Set task>
Render the listing below as a Markdown table with two columns, No. and Text. Put each nonblank line in its own row, numbered in order, and leave out the blank lines.

Task material>
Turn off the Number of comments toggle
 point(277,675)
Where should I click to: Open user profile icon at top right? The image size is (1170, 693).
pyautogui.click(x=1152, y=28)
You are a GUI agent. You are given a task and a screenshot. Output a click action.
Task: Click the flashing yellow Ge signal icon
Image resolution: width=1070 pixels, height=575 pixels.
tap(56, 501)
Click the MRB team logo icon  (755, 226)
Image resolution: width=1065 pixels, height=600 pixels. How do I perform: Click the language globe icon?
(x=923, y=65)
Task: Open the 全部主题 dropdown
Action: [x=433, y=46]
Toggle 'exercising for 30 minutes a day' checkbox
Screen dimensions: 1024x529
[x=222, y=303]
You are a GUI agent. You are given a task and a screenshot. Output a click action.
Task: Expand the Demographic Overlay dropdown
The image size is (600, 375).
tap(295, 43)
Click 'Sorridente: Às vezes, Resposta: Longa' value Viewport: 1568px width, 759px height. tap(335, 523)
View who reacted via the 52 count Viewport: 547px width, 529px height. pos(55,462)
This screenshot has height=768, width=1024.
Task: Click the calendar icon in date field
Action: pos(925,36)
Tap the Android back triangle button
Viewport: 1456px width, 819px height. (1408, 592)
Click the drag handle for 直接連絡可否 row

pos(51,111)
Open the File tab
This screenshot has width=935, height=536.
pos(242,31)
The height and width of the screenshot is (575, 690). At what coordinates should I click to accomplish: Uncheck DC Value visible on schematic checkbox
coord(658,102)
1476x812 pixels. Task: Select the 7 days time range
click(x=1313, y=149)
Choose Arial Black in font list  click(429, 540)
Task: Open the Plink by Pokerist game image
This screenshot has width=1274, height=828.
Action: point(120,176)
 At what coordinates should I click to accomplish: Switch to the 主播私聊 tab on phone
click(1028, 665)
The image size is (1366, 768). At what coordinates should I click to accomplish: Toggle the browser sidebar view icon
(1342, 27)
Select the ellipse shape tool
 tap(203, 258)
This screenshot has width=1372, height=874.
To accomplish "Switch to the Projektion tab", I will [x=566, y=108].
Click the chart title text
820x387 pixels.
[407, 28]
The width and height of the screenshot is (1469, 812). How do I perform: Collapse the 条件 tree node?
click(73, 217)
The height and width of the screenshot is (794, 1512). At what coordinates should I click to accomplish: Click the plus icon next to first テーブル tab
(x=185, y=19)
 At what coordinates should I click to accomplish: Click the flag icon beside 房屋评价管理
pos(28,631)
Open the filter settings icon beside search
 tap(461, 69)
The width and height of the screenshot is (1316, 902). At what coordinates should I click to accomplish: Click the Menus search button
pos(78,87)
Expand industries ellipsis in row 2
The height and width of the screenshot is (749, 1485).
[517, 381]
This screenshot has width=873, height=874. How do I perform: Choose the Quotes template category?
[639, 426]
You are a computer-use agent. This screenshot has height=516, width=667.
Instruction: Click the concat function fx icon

Answer for the task>
| No. | Text |
|---|---|
| 1 | Turn off the Number of comments toggle |
| 2 |  point(277,675) |
| 3 | Where should I click to: Open user profile icon at top right? The image size is (1170, 693). |
| 4 | pyautogui.click(x=1152, y=28) |
| 5 | You are a GUI agent. You are given a task and a screenshot. Output a click action. |
| 6 | Task: Click the flashing yellow Ge signal icon |
| 7 | Image resolution: width=1070 pixels, height=575 pixels. |
| 8 | tap(56, 501) |
| 9 | Click the MRB team logo icon  (755, 226) |
| 10 | Image resolution: width=1065 pixels, height=600 pixels. How do I perform: Click the language globe icon? |
| 11 | (x=923, y=65) |
| 12 | Task: Open the 全部主题 dropdown |
| 13 | Action: [x=433, y=46] |
| 14 | Toggle 'exercising for 30 minutes a day' checkbox |
| 15 | Screen dimensions: 1024x529 |
| 16 | [x=222, y=303] |
| 17 | You are a GUI agent. You are given a task and a screenshot. Output a click action. |
| 18 | Task: Expand the Demographic Overlay dropdown |
| 19 | The image size is (600, 375). |
| 20 | tap(295, 43) |
| 21 | Click 'Sorridente: Às vezes, Resposta: Longa' value Viewport: 1568px width, 759px height. tap(335, 523) |
| 22 | View who reacted via the 52 count Viewport: 547px width, 529px height. pos(55,462) |
| 23 | This screenshot has height=768, width=1024. |
| 24 | Task: Click the calendar icon in date field |
| 25 | Action: pos(925,36) |
| 26 | Tap the Android back triangle button |
| 27 | Viewport: 1456px width, 819px height. (1408, 592) |
| 28 | Click the drag handle for 直接連絡可否 row |
| 29 | pos(51,111) |
| 30 | Open the File tab |
| 31 | This screenshot has width=935, height=536. |
| 32 | pos(242,31) |
| 33 | The height and width of the screenshot is (575, 690). At what coordinates should I click to accomplish: Uncheck DC Value visible on schematic checkbox |
| 34 | coord(658,102) |
| 35 | 1476x812 pixels. Task: Select the 7 days time range |
| 36 | click(x=1313, y=149) |
| 37 | Choose Arial Black in font list  click(429, 540) |
| 38 | Task: Open the Plink by Pokerist game image |
| 39 | This screenshot has width=1274, height=828. |
| 40 | Action: point(120,176) |
| 41 |  At what coordinates should I click to accomplish: Switch to the 主播私聊 tab on phone |
| 42 | click(1028, 665) |
| 43 | The image size is (1366, 768). At what coordinates should I click to accomplish: Toggle the browser sidebar view icon |
| 44 | (1342, 27) |
| 45 | Select the ellipse shape tool |
| 46 |  tap(203, 258) |
| 47 | This screenshot has width=1372, height=874. |
| 48 | To accomplish "Switch to the Projektion tab", I will [x=566, y=108]. |
| 49 | Click the chart title text |
| 50 | 820x387 pixels. |
| 51 | [407, 28] |
| 52 | The width and height of the screenshot is (1469, 812). How do I perform: Collapse the 条件 tree node? |
| 53 | click(73, 217) |
| 54 | The height and width of the screenshot is (794, 1512). At what coordinates should I click to accomplish: Click the plus icon next to first テーブル tab |
| 55 | (x=185, y=19) |
| 56 |  At what coordinates should I click to accomplish: Click the flag icon beside 房屋评价管理 |
| 57 | pos(28,631) |
| 58 | Open the filter settings icon beside search |
| 59 |  tap(461, 69) |
| 60 | The width and height of the screenshot is (1316, 902). At what coordinates should I click to accomplish: Click the Menus search button |
| 61 | pos(78,87) |
| 62 | Expand industries ellipsis in row 2 |
| 63 | The height and width of the screenshot is (749, 1485). |
| 64 | [517, 381] |
| 65 | This screenshot has width=873, height=874. How do I perform: Choose the Quotes template category? |
| 66 | [639, 426] |
| 67 | You are a computer-use agent. This screenshot has height=516, width=667. |
| 68 | Instruction: Click the concat function fx icon |